* _PROBLEM TO SOLVE_:
Output every entry exactly, from the first line to the last.

*** DATA SUPPLIED Section Begins ***

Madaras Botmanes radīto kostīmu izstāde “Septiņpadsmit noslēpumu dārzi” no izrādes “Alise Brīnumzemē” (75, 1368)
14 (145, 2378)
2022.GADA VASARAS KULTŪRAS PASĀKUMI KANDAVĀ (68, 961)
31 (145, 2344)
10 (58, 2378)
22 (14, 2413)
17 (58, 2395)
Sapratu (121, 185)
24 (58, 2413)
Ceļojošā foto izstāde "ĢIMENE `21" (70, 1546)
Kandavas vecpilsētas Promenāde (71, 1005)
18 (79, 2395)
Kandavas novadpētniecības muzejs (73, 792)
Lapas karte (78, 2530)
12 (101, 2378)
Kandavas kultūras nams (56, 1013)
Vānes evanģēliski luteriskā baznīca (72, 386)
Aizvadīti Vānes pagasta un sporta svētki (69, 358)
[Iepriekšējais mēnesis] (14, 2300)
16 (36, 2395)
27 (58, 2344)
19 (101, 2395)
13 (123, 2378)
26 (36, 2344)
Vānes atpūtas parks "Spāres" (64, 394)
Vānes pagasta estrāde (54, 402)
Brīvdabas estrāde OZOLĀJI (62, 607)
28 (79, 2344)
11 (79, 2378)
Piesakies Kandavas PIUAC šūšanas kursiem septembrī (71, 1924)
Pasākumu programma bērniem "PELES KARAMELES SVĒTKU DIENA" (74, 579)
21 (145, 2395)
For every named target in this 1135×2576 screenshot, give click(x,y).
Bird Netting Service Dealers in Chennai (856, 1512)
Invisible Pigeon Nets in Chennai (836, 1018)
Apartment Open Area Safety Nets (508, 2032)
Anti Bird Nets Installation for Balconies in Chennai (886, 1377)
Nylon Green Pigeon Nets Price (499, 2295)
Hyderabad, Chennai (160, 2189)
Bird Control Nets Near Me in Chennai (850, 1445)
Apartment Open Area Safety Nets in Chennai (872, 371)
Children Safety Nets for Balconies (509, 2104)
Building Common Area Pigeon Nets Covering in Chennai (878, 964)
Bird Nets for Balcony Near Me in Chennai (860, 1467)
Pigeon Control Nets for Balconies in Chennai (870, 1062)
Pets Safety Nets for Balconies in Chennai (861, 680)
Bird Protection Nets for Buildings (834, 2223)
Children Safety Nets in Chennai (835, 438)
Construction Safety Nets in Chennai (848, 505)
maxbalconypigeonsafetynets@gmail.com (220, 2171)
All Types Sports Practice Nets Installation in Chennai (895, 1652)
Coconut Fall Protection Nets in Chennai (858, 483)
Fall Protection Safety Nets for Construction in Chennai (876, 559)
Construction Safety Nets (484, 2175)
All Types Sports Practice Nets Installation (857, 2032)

*** DATA SUPPLIED Section Ends ***

* _EXERCISE OUTPUT_:
Madaras Botmanes radīto kostīmu izstāde “Septiņpadsmit noslēpumu dārzi” no izrādes “Alise Brīnumzemē” (75, 1368)
14 (145, 2378)
2022.GADA VASARAS KULTŪRAS PASĀKUMI KANDAVĀ (68, 961)
31 (145, 2344)
10 (58, 2378)
22 (14, 2413)
17 (58, 2395)
Sapratu (121, 185)
24 (58, 2413)
Ceļojošā foto izstāde "ĢIMENE `21" (70, 1546)
Kandavas vecpilsētas Promenāde (71, 1005)
18 (79, 2395)
Kandavas novadpētniecības muzejs (73, 792)
Lapas karte (78, 2530)
12 (101, 2378)
Kandavas kultūras nams (56, 1013)
Vānes evanģēliski luteriskā baznīca (72, 386)
Aizvadīti Vānes pagasta un sporta svētki (69, 358)
[Iepriekšējais mēnesis] (14, 2300)
16 (36, 2395)
27 (58, 2344)
19 (101, 2395)
13 (123, 2378)
26 (36, 2344)
Vānes atpūtas parks "Spāres" (64, 394)
Vānes pagasta estrāde (54, 402)
Brīvdabas estrāde OZOLĀJI (62, 607)
28 (79, 2344)
11 (79, 2378)
Piesakies Kandavas PIUAC šūšanas kursiem septembrī (71, 1924)
Pasākumu programma bērniem "PELES KARAMELES SVĒTKU DIENA" (74, 579)
21 (145, 2395)
For every named target in this 1135×2576 screenshot, give click(x,y).
Bird Netting Service Dealers in Chennai (856, 1512)
Invisible Pigeon Nets in Chennai (836, 1018)
Apartment Open Area Safety Nets (508, 2032)
Anti Bird Nets Installation for Balconies in Chennai (886, 1377)
Nylon Green Pigeon Nets Price (499, 2295)
Hyderabad, Chennai (160, 2189)
Bird Control Nets Near Me in Chennai (850, 1445)
Apartment Open Area Safety Nets in Chennai (872, 371)
Children Safety Nets for Balconies (509, 2104)
Building Common Area Pigeon Nets Covering in Chennai (878, 964)
Bird Nets for Balcony Near Me in Chennai (860, 1467)
Pigeon Control Nets for Balconies in Chennai (870, 1062)
Pets Safety Nets for Balconies in Chennai (861, 680)
Bird Protection Nets for Buildings (834, 2223)
Children Safety Nets in Chennai (835, 438)
Construction Safety Nets in Chennai (848, 505)
maxbalconypigeonsafetynets@gmail.com (220, 2171)
All Types Sports Practice Nets Installation in Chennai (895, 1652)
Coconut Fall Protection Nets in Chennai (858, 483)
Fall Protection Safety Nets for Construction in Chennai (876, 559)
Construction Safety Nets (484, 2175)
All Types Sports Practice Nets Installation (857, 2032)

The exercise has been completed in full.